I thought about this last Anzac Day when, after the Dawn Parade at Ohinemutu with Mum, we went into the club for a cuppa. Near the door sat a very old chappie, medals across his chest, enjoying a rollie with his tot of rum. Under the new law, if my 26-year-old son worked in the club, he would have to ask that returned serviceman to go outside, well away from the door, and have his cigarette. What sort of respect does that indicate from youth to elders? What values does that promote? I would be prouder of my son if he said this law is an ass and I will not obey it.

So that's why I'm drafting an amendment to this Smoke Free legislation which will exempt service clubs - about 330 nationwide with some 250,000 members. Of these clubs, 160 have already accepted responsibility for clean air and installed purifiers.

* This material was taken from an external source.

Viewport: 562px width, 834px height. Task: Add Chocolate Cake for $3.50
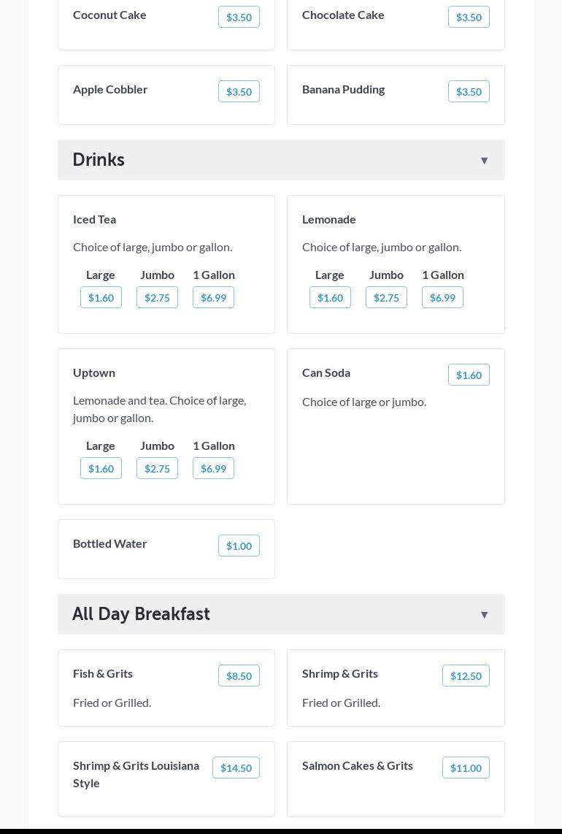tap(469, 17)
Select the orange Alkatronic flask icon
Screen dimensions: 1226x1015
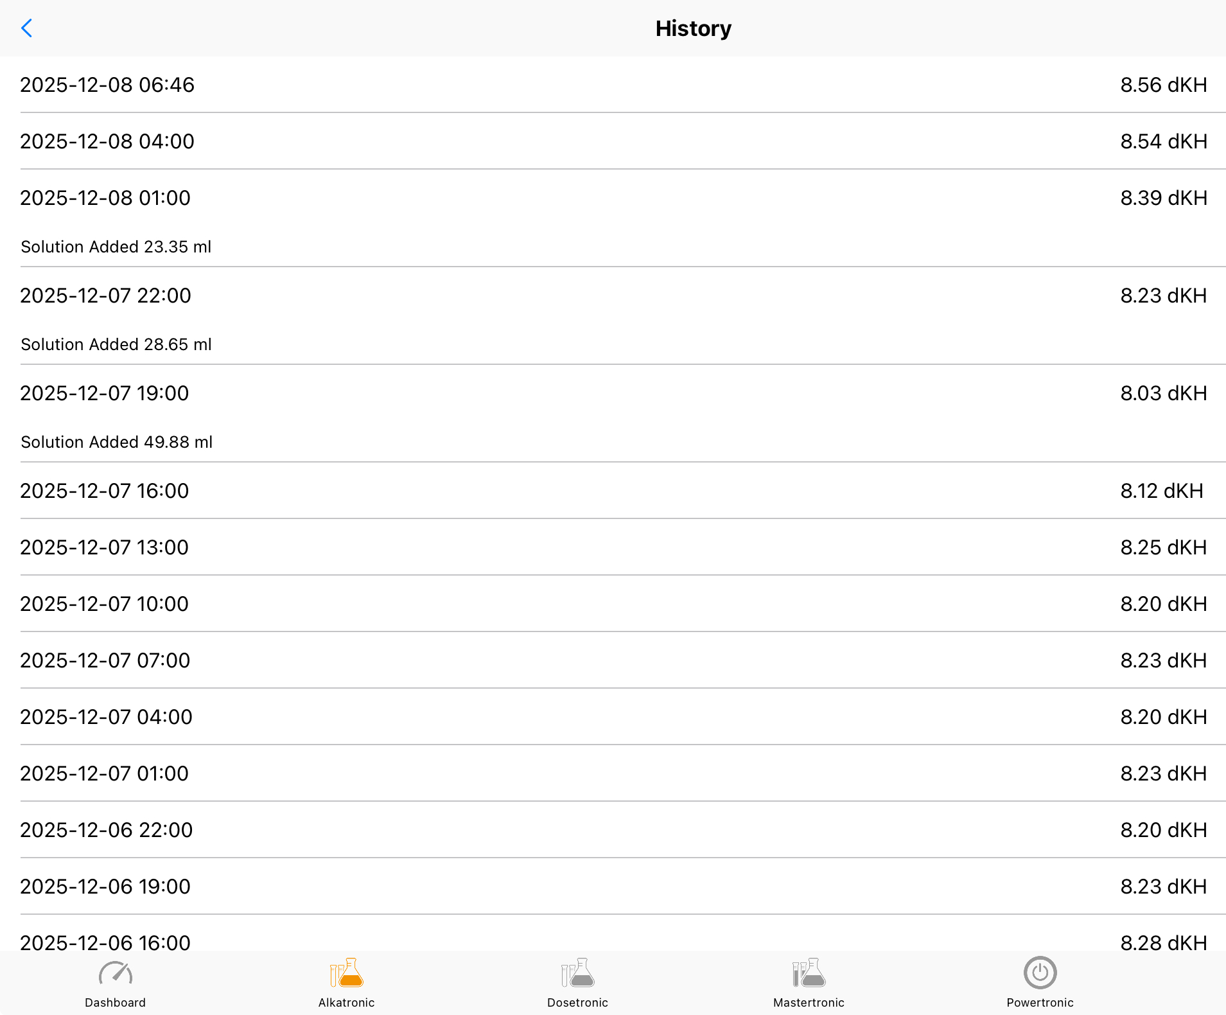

It's a Members Bill so initially relies on being drawn from the ballot. Then it has to go through the House. I'm confident National will support it, and also NZ First and United Future. The Greens won't (though they'd support it, I suppose, if the cigarettes contained cannabis), and some in Labour might. To those who are undecided, I remind them of these words:

They shall grow not old, as we that are left grow old; Age shall not weary them, nor the years condemn; At the going down of the sun, and in the morning, We will remember them, We will remember them.

Yours in liberty, Deborah Coddington.